American nuns represented about 16 percent of the world’s religious sisters in 1970, but now, they make up about 7 percent of the global total, according to the Center for Applied Research in the Apostolate at Georgetown University.
“Statistically there are less numbers,” Block said. “Some of it has to do with the fact that we are living in a world where Christianity is being challenged and our culture isn’t as Catholic as it once was.

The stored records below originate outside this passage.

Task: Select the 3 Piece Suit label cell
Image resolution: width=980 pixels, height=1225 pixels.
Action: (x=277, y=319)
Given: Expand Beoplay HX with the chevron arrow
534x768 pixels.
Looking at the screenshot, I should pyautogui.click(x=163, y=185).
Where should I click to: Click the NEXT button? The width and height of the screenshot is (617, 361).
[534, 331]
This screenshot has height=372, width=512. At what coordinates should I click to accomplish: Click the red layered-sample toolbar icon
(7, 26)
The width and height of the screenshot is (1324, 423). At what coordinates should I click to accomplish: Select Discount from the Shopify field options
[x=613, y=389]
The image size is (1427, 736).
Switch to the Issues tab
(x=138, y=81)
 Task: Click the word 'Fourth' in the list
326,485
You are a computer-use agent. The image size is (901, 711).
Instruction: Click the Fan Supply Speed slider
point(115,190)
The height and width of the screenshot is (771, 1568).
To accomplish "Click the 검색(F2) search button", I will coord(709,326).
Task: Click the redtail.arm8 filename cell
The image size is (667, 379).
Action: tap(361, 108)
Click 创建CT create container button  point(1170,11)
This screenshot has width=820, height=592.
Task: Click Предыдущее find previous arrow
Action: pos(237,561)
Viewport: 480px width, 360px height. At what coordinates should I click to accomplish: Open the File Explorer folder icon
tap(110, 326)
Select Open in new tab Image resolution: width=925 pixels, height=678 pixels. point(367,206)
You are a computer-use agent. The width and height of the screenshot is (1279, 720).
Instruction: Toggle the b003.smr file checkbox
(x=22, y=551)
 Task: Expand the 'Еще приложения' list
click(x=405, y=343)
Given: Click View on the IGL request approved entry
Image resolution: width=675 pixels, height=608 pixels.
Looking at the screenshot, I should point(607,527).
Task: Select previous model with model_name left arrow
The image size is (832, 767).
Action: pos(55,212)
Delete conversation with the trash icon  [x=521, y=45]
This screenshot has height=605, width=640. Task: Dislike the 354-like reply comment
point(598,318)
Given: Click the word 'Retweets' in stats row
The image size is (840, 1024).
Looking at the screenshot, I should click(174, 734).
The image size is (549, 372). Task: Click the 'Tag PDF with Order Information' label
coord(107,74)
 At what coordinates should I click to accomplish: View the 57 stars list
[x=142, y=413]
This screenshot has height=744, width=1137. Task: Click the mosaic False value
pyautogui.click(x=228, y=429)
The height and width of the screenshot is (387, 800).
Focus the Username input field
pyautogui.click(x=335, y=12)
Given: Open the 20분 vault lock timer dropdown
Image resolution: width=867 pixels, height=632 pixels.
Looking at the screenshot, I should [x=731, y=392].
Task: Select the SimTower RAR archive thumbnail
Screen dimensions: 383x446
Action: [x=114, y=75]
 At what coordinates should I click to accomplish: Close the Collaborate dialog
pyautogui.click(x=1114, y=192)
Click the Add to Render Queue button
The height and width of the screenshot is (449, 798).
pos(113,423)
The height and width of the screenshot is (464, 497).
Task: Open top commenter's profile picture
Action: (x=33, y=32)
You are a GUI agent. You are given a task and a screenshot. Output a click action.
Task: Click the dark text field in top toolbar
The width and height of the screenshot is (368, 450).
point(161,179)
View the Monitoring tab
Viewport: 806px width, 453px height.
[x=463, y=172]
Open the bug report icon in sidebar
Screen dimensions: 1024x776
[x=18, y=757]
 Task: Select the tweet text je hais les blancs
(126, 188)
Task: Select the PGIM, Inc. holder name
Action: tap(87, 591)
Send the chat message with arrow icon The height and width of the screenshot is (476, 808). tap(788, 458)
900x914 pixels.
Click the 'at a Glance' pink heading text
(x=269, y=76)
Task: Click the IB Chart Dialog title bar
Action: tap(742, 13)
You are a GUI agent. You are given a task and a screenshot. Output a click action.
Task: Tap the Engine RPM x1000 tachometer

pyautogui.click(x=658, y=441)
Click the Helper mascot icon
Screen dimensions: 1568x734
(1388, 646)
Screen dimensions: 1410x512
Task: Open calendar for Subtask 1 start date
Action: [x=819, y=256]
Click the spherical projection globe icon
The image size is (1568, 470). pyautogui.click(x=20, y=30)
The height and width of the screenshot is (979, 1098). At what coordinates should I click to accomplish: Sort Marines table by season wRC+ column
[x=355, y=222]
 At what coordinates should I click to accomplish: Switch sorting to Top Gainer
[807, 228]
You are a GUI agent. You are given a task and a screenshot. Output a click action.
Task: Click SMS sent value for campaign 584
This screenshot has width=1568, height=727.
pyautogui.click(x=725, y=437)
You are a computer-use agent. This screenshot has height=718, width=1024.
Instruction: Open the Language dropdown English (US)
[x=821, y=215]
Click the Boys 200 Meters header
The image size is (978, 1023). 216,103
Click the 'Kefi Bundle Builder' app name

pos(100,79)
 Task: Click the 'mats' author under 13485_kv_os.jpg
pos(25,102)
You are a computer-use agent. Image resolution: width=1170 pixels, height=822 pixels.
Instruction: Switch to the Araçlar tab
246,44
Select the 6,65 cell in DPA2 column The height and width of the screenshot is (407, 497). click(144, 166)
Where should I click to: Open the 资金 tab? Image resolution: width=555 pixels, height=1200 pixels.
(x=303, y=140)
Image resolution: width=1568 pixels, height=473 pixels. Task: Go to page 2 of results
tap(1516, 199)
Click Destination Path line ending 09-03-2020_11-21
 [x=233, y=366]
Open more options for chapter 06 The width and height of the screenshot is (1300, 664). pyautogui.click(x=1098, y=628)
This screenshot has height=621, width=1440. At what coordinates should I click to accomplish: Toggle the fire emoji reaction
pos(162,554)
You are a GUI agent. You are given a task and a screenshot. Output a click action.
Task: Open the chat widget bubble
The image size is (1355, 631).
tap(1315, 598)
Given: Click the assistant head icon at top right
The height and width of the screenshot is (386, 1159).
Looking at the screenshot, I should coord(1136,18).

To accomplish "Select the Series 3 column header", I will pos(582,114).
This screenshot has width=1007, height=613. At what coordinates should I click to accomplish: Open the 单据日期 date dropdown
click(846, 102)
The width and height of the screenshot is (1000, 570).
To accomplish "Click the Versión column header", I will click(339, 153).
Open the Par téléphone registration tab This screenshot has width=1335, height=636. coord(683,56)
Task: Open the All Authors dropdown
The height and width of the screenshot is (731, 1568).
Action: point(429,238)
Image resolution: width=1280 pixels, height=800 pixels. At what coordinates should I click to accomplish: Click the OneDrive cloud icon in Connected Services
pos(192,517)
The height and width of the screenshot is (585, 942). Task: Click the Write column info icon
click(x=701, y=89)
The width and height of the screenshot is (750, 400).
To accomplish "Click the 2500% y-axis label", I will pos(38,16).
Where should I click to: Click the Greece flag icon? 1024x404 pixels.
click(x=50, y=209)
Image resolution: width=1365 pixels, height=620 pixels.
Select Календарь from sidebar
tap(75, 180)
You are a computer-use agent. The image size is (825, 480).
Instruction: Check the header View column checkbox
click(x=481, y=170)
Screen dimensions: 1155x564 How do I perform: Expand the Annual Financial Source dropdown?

There are less Catholics to be called, but God is still calling.”
Centuries ago, women often joined religious life to receive an education as a convent was one of the few places girls were permitted to learn, according to Religious Studies teacher Rachel Bundang.
The decline of Catholic nuns began after 1965 with the Second Vatican Council, which called for all religious orders to re-examine their mission and lifestyle.
“With Vatican II and the changes that came as a result, a lot of orders who had once had more restricted ministries expanded into other fields,” Bundang said. “That piggybacked with the Women’s Movement and women being able to have a wider range of careers beside the typical nursing and teaching.”
Only 3 percent of Catholic nuns are 40 years old or younger while the median age of nuns in the survey is 65, according to a survey of 1,049 sisters in the United States and Puerto Rico by The Los Angeles Times.
“In Protestant denominations women have the ability to be ordained,” Bundang said. “I think the fact that women in the Catholic Church are not allowed to is a factor in why many girls don’t join the sisterhood. Women see that there are certain leadership opportunities that might be denied to them and it says something significant.”
Unlike Wachter, many young women, including Convent students who haven’t had a religious in the high school faculty for the last decade, don’t have much experience with religious sisters and are only familiar with their stereotypes.
“Sometimes people think it’s not good to be spiritual or devoted to God because doing so will make you seem old fashioned or conservative or uncool,” Kearney said. “That lifestyle doesn’t seem to be one that society encourages.”
Despite the countercultural mission of religious live, 87 percent of religious sisters are satisfied with their lives, according to a survey by The Los Angeles Times.
“Becoming a nun is a vocation for those whose spirituality is really central to their lives,” Kearney said. “They are surrounded by people who share their beliefs and passions which strengthens their faith, but ultimately most girls I know would rather get married and have kids, how much of that is from society’s unspoken pressure, I’m not sure.”
Five percent of Convent girls reported they have considered religious life as a sister according to an online survey of 39 percent of students conducted on Dec. 4.
“There are fewer young women courageous enough to face the reality that they have a vocation to religious life” Tice said. “God never stops calling. Young women are so plugged into such a noisy world that they cannot, or will not, hear the small sound of God’s voice calling them.”